Why the chess talk? The analogy is similar to a situation we encounter quite often in business. An organisation lays out mid to long term plans but delays on executing some of the more radical steps that could boost its position. Often, compromised vision, a lack of will or both prevent one from planning for the dark day that guts and risk registers have warned about.Less commonly, these delays may be for valid reasons like access to capital and investment, prolonged lags between R & D to product launch, external regulations and 'acts of God'. Even these must be factored into planning because excuses never write paychecks. Irrespective of the cause or excuse, the delay happens and instead of two progressive steps, we can take only one step or none. Suddenly, we are faced with the 'unlikely' incident that we wished would exist only in our corporate nightmares. Suddenly, the phones are ringing off the hook. A war council is instituted, orders are barked and someone has to fix this- no excuses, just fix it. But the unforgivable excuse has already been made.
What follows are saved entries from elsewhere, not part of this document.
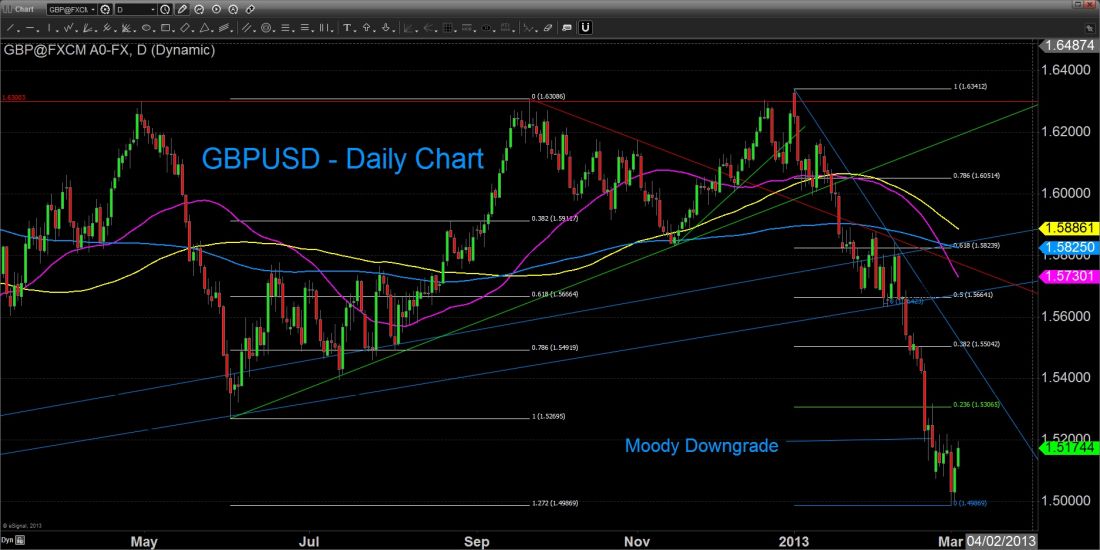
Task: Activate the text annotation tool
Action: [347, 27]
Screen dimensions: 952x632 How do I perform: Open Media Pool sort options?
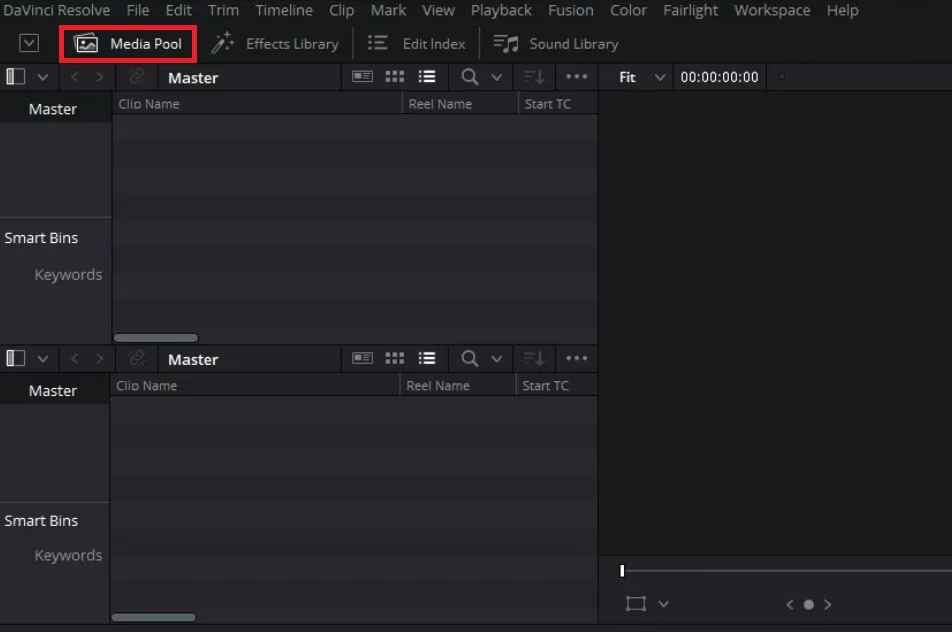(533, 76)
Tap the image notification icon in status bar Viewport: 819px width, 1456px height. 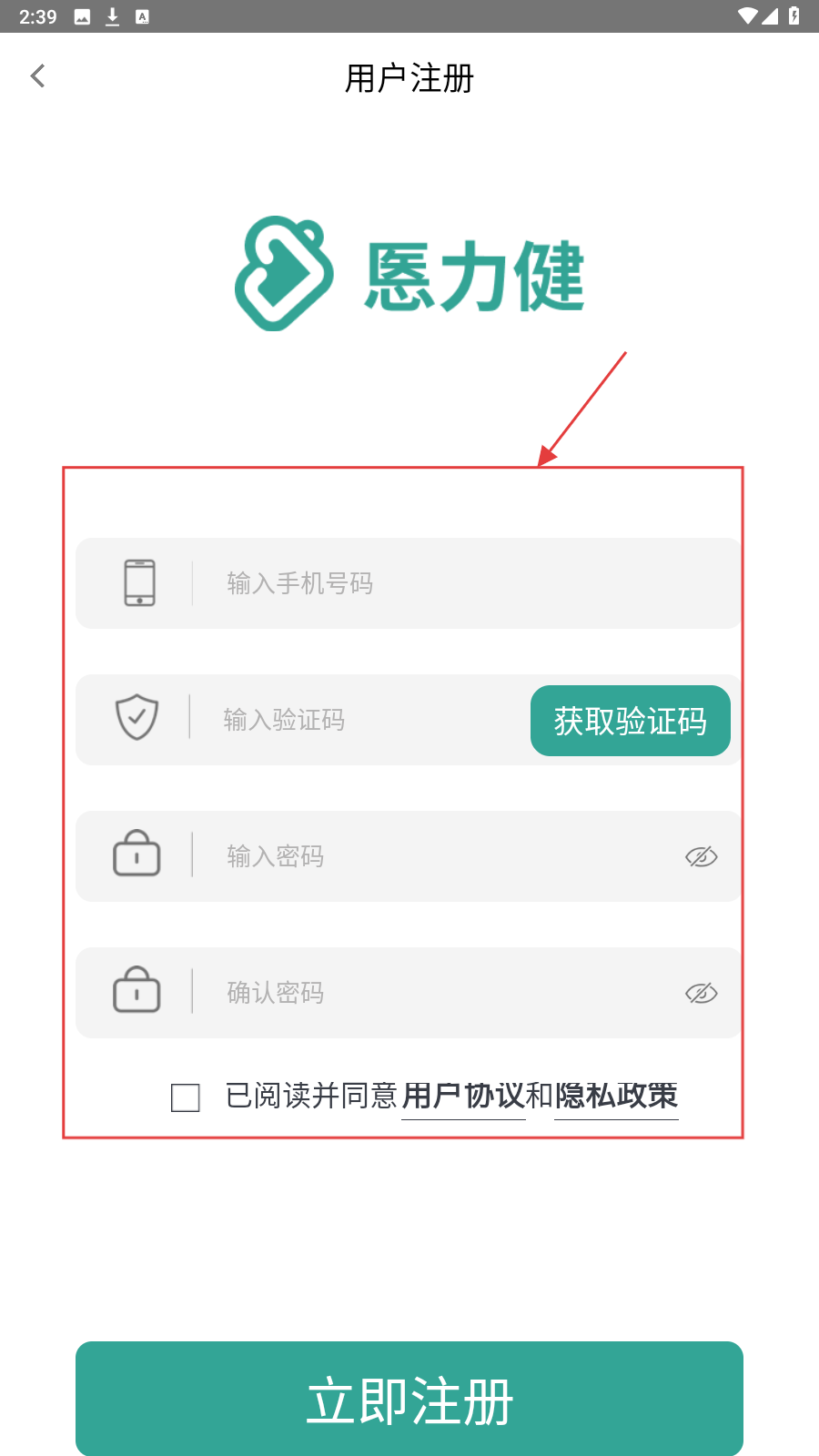(x=82, y=16)
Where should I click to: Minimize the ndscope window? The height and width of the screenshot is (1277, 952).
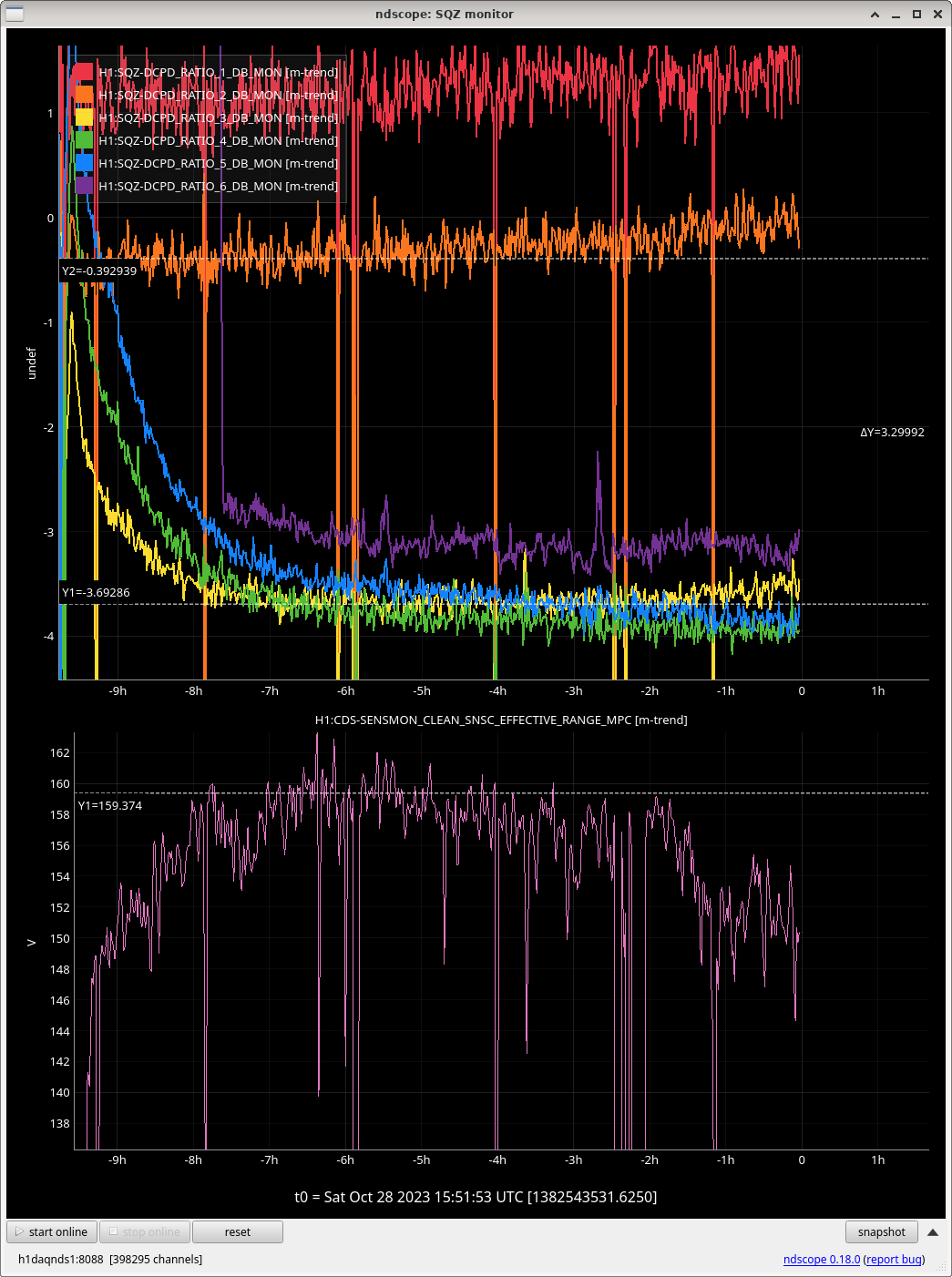(896, 15)
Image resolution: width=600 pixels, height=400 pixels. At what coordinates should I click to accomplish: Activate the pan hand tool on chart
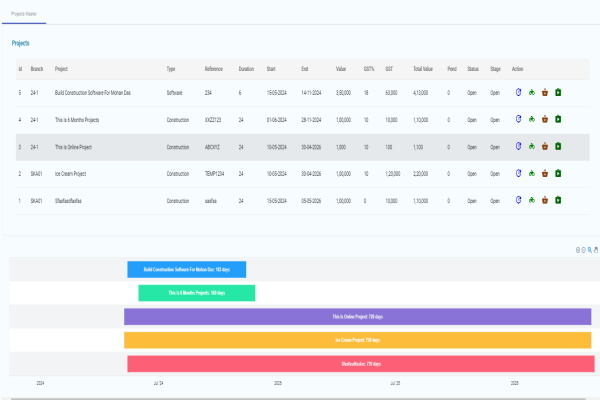(x=596, y=249)
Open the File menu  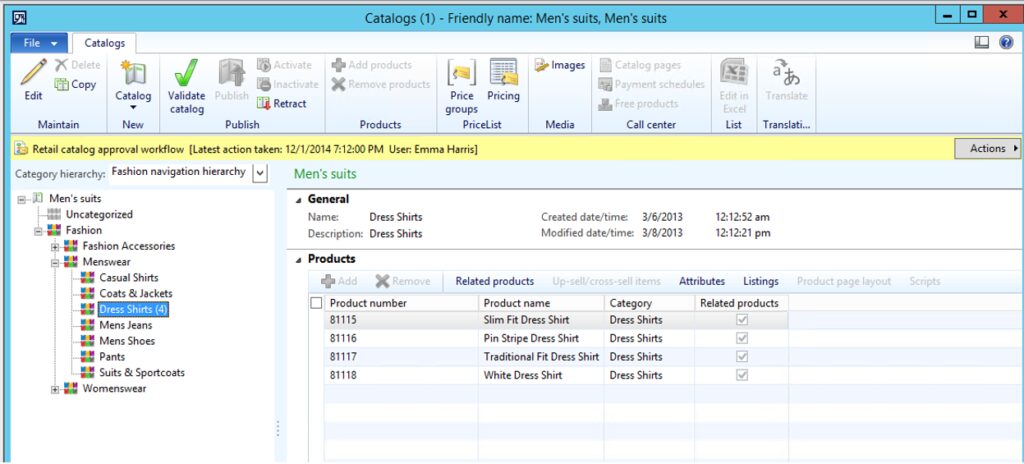click(x=38, y=43)
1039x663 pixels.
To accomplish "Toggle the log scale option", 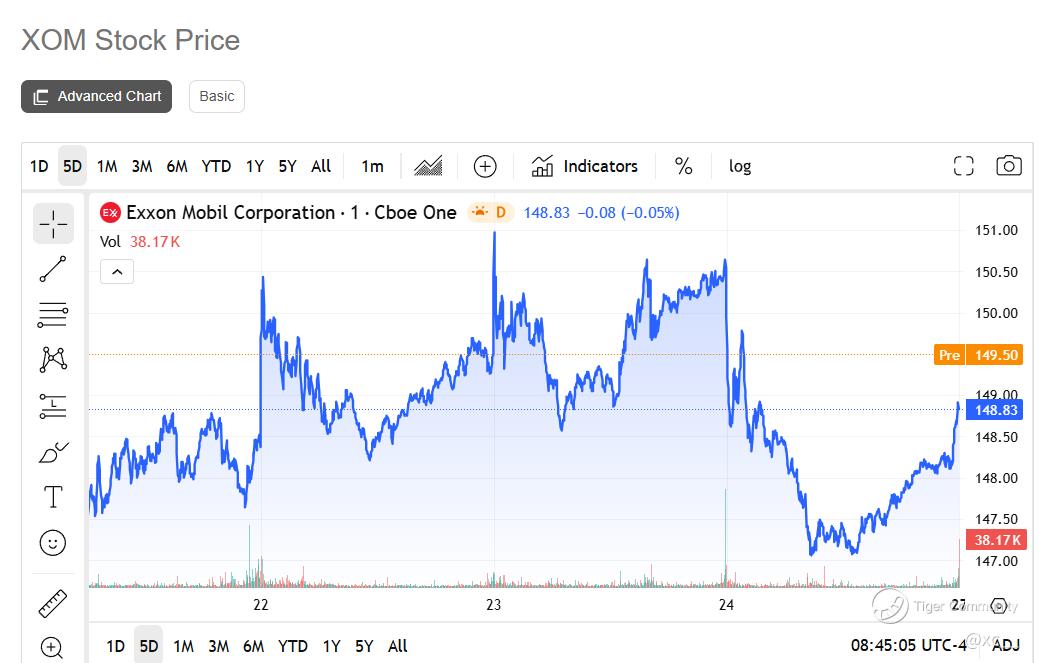I will 740,166.
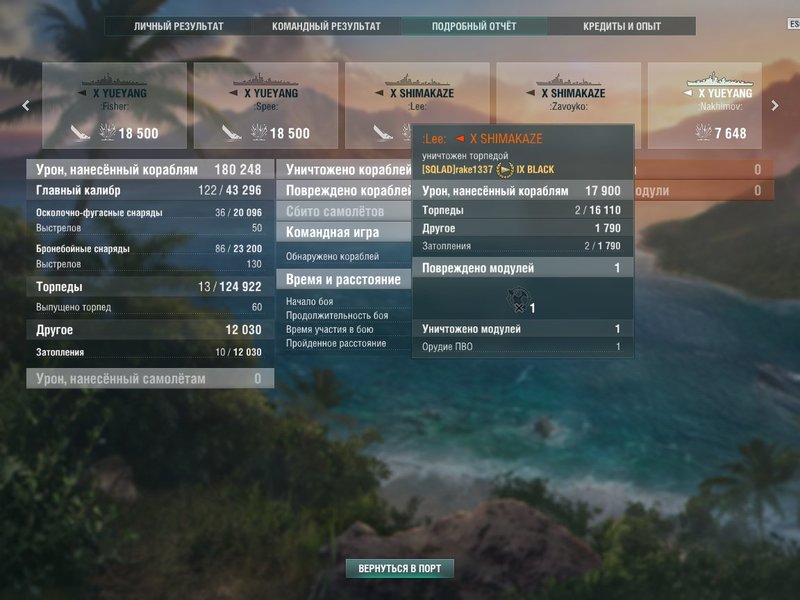Click damage icon on Nakhimov's Yueyang card
The height and width of the screenshot is (600, 800).
703,132
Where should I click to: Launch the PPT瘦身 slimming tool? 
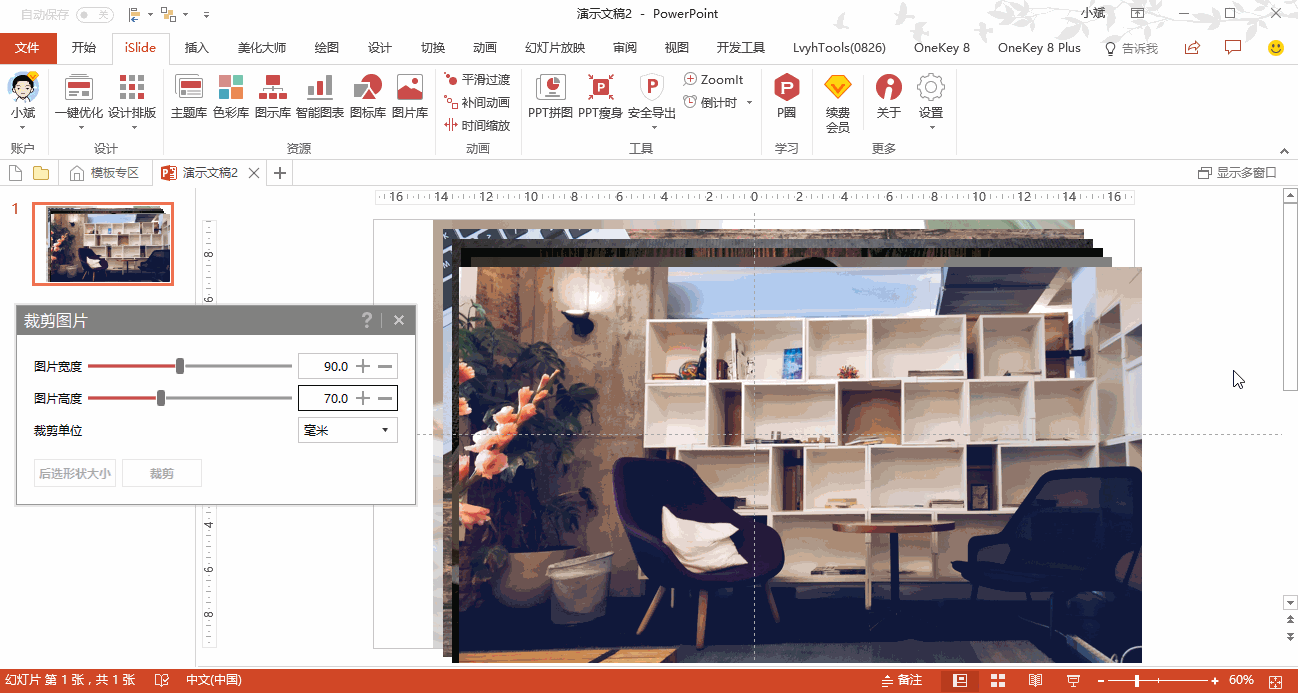point(600,96)
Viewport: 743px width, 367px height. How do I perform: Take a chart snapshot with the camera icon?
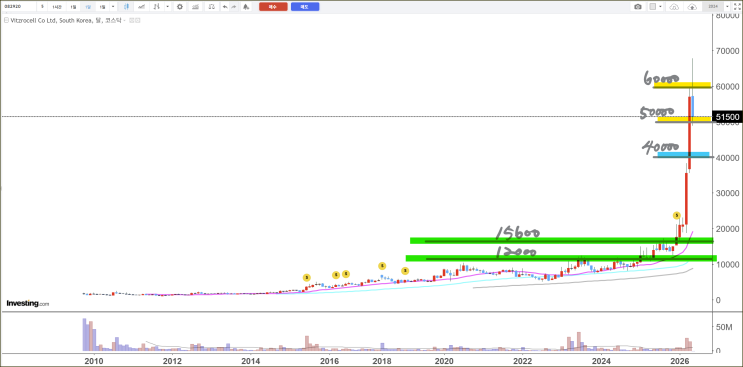[x=638, y=7]
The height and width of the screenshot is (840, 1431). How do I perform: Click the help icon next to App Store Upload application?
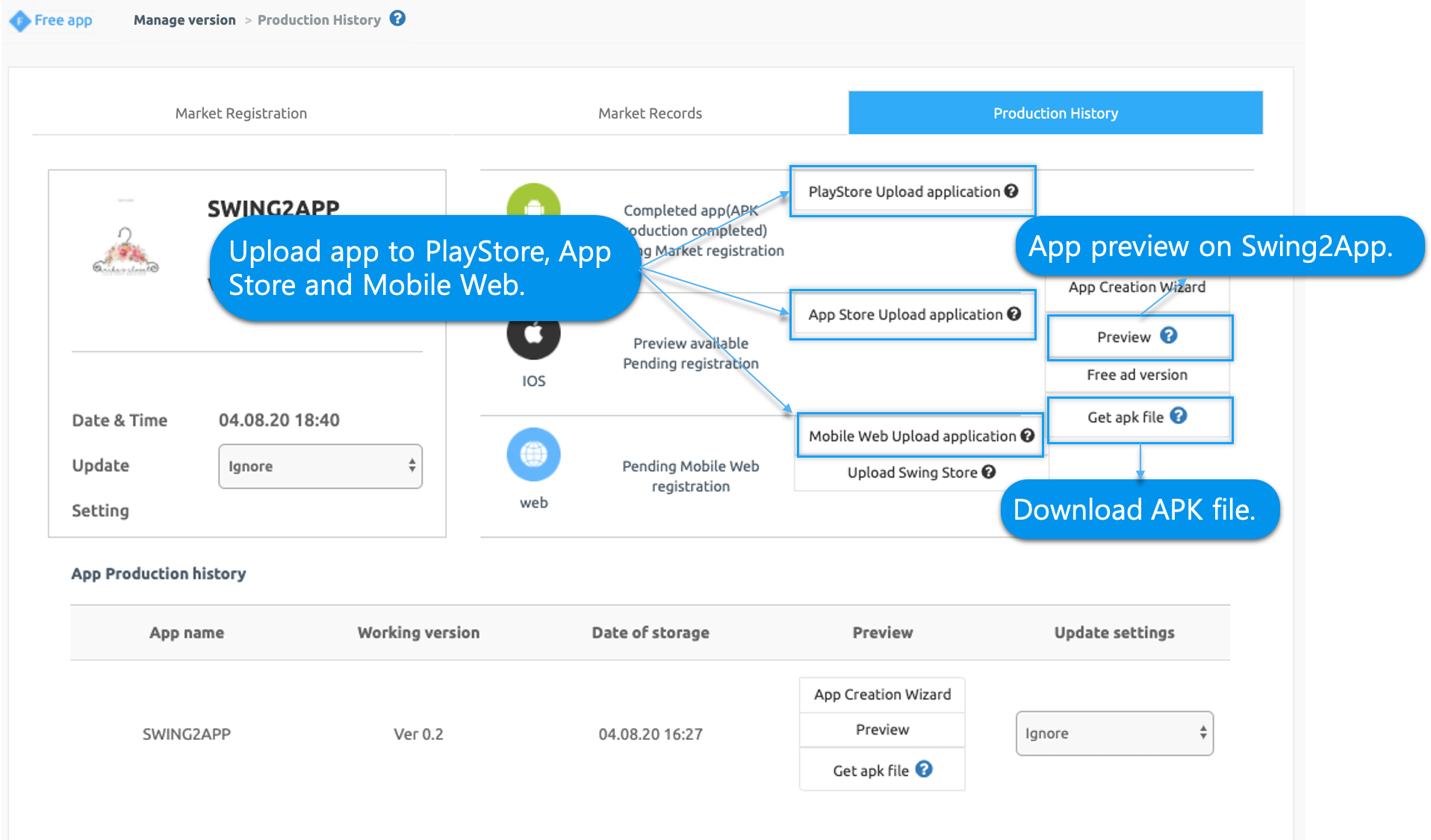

The ignored risk register or the uncaptured voice of an employee who owns the deliverable and who was aware just how likely the event was, but tragically, was ignored.
On 12 May 2017, more than 230,000 computers in over 150 countries were infected by the Wanacry ransomware. The specific vulnerabilities exploited had been identified by the NSA and then leaked online. Prior to that leak, many IT experts had made a case in their respective companies for upgrading from the long outdated Windows XP- in many cases, with little traction. Most of these reports gathered dust on risk registers that took precious hours to prepare. A subsequent opportunity for redemption arrived in Microsoft's free patch to fix the vulnerability. This too, in so many cases ended up unseen or just plainly ignored.
Enter Wanacry. From the NHS in England to Deustche Bahn, the worm decrypted files, rendering work impossible and costing shareholders and taxpayers a fortune. It wreaked untold havok on so many lives. Suddenly, there is a budget for upgrading and protecting systems- too little, too late. Not only as a result of the impact from service failures, lost hours and data. Also, the new crop of cyber criminals inspired to search for vulnerabilities, the tweaks to the source code that may bypass the kill switch and affect any residual users of Windows xp. All excuses for delaying the migration from the xp platform are now conclusively perforated on all sides. One is compelled to make the change that was held off for so long, or sink.
If only, there was a tardis with which to turn back the hands of time- or, if only we had taken two steps forward. But alas, progress was delayed ergo en passant!